We just kicked off a pilot project in the TUT Language Centre, The Writing Clinic. The main activity of this project involves individualised feedback to writers about their manuscripts. Now that high quality writing instruction is available for free online, it increasingly feels feedback is my raison d'etre as teacher. Whether our clients see it that way, remains to be seen. To convince students of the importance of feedback, I have often pulled out this line by Verlyn Klinkenborg: "When called to the stand in the court of meaning, your sentences will get no coaching from you.
They'll say exactly what their words say, and if it makes you look ridiculous or confused, guess what?" I am here, in the worst case, to save you from ridiculousness and, in the best, to help you close the small gap between what is in your head and what is on your paper. But what sort of feedback actually helps you bridge that gap?
So let's imagine you are coming to me for a writing consultation, which sort of comment would you prefer as feedback:
B. "I find your opening paragraph confusing." (paragraph circled in bright red)
C. "I think you write some precise individual sentences here at the beginning but I find the whole first paragraph to be unfocused. I like the next one though :)"
D.
"I believe you can develop this paragraph further. What if you would add a
first sentence where you introduce all the studies your are discussing and
then use enumeration in the following sentences--first...second...finally--to help the reader link
each of the problems you list about this area of research back to the first sentence? See this for an example: http://sana.tkk.fi/awe/cohesion/topsen/enum/index.html"
I would choose D, but let's not dismiss the other possibilities too quickly. Wouldn't you agree there are some situations in which choice A would be preferable? For example, if you are in your first weeks of beginning Russian and you are utterly confused by the large number of hissing silibants (zh, ts, ch, sh, and sh'), you probably wouldn't appreciate your teacher commenting, "I find your use of these sounds confusing." You want to feel you are getting at least one of them right! Studies looking at what feedback is appreciated at different levels of attainment (also see here) show, unsurprisingly, that beginners mostly want encouragment. When able to choose between flavors of teacher, beginning students will prefer a teacher who notices what we do well rather than our mistakes (in one study, a French teacher). Experts, on the other hand, often embrace and seek out negative feedback. Incidentally, I have learned that choice A is always the best if the person you are giving feedback to happens to be your mother-in-law.

—————

* **TASK LIST**:
- a) According to the post on writing feedback, what do beginners mostly want from feedback?
- b) Carry on the post on writing feedback, starting after its final sentence.

* **MATERIAL SHOWN**:
—————

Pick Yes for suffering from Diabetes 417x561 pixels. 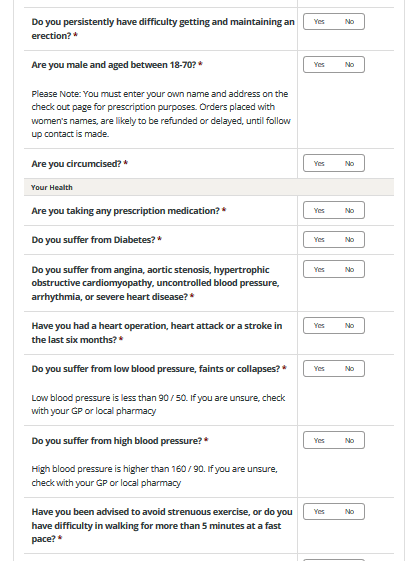(319, 240)
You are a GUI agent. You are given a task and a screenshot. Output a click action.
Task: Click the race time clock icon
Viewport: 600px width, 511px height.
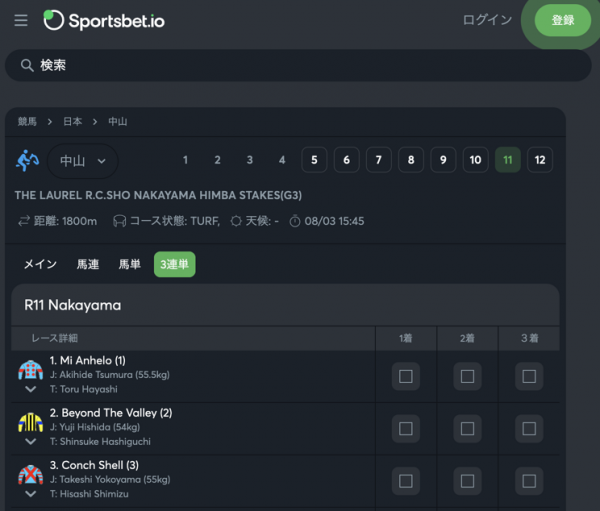click(x=295, y=221)
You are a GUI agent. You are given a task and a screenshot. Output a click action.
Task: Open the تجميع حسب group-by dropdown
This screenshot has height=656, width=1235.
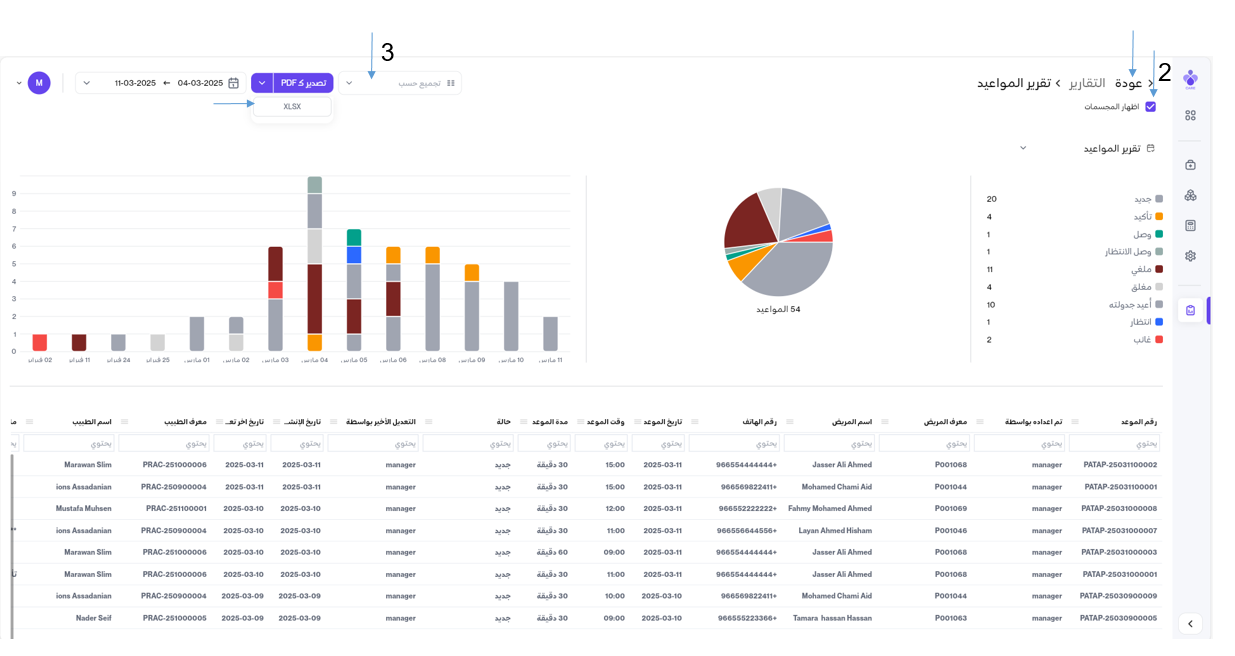(x=400, y=83)
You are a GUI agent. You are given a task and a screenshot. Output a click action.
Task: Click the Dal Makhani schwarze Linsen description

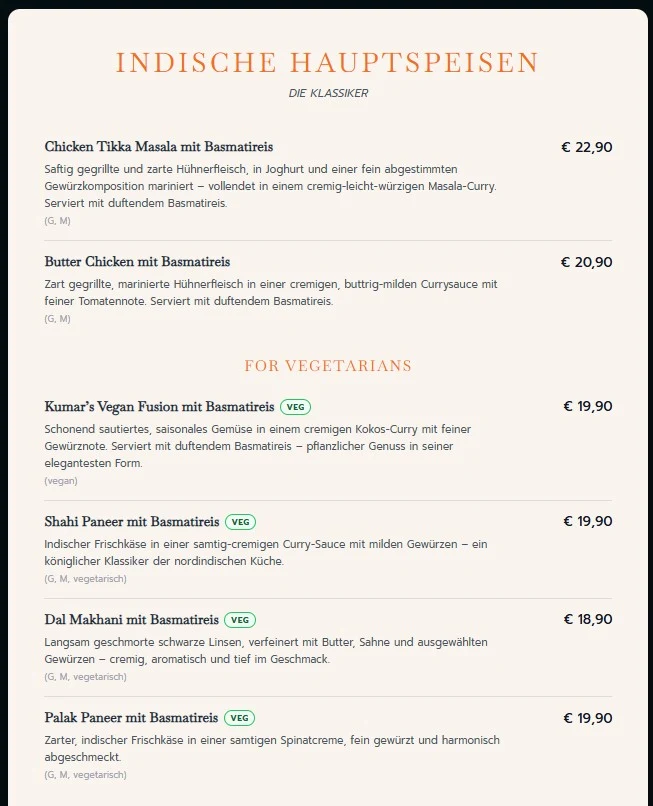[x=266, y=650]
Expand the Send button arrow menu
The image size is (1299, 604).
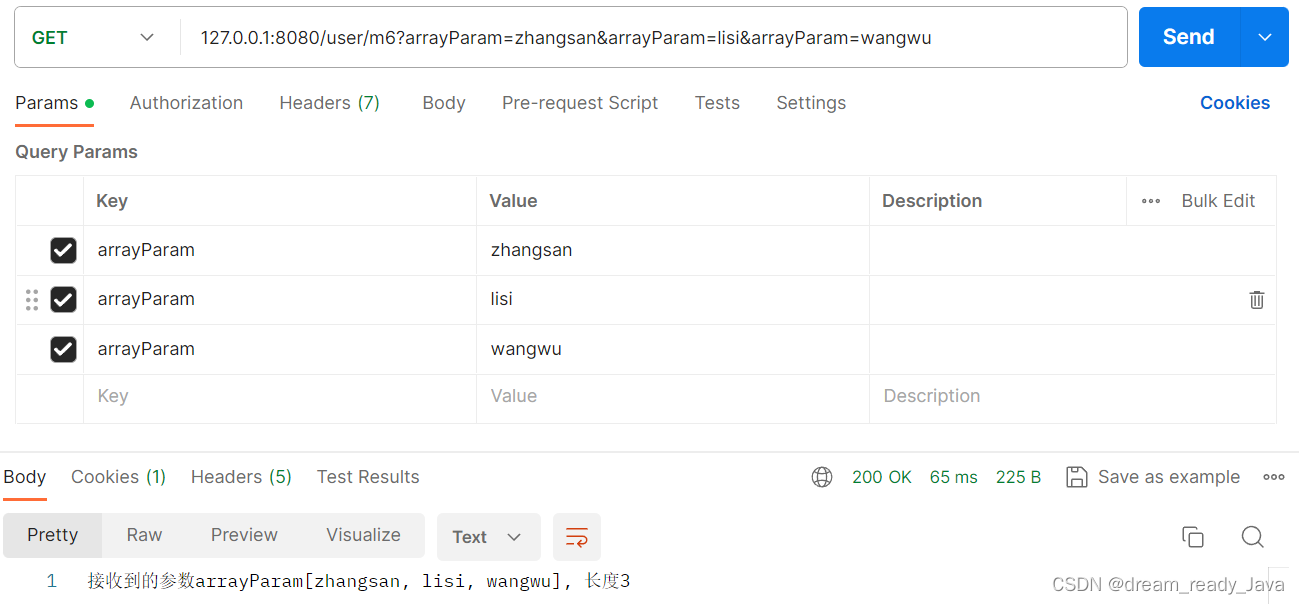[x=1265, y=38]
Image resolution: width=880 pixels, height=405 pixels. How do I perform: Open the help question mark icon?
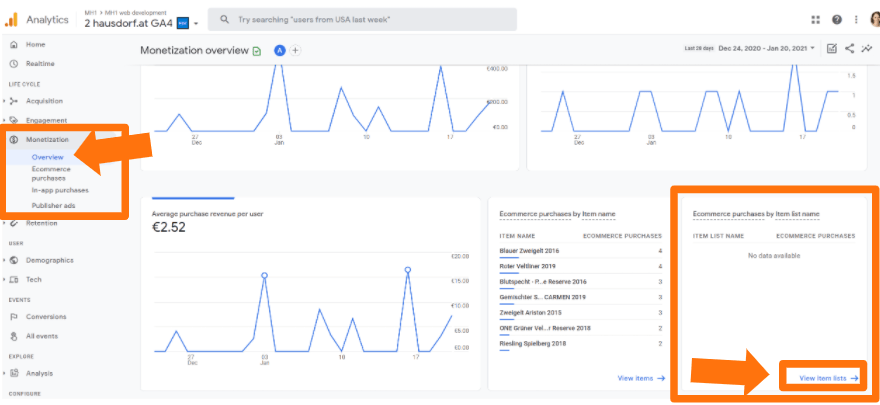click(836, 20)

—————

* **ANSWERS TO EACH TASK**:
- a) Encouragement.

- b)
I confess feedback type B has been my own vice as a teacher, having followed in the footsteps of my own first English teachers. I have literally penned thousands, perhaps tens of thousands, of comments that fall in this category. While these red splashes of alarm may actually work for a percentage of highly motivated learners undeterred by the occasional vagueness and sheer burden of so many things being incorrect, for many others I have noticed it has no effect or even does more harm than good in the revisions. I suppose there are two problems here: first, the inability to translate the wide comment or red mark into a satisfying fix and, more deeply, the fragileness of the psychological ground on which rests the relationship between feedback giver and receiver. In regard to the latter trust problem, I vividly recall a childhood tennis coach shaking his head in disgust every time I did one of my floppy serves. Yeah, I understood I was doing something wrong alright. But, in my case, I really needed a tip or two. At first I felt guilty for disappointing him, then I began to distrust his motives as my coach, and finally I quit tennis. A body of research on revision of essays in response to teacher feedback by minority writers in the US show how type B feedback may encourage those of us who are less resilient to give up on trying, precisely because we don't feel that the teacher actually believes in our potential. This is even more likely if the teacher and student are from different social, economic or ethnic backgrounds. All that said, there are some well-loved teachers out there (think Russian ice skating coach) who practice tough love all the time. Still, in spite of the toughness, it is felt as love.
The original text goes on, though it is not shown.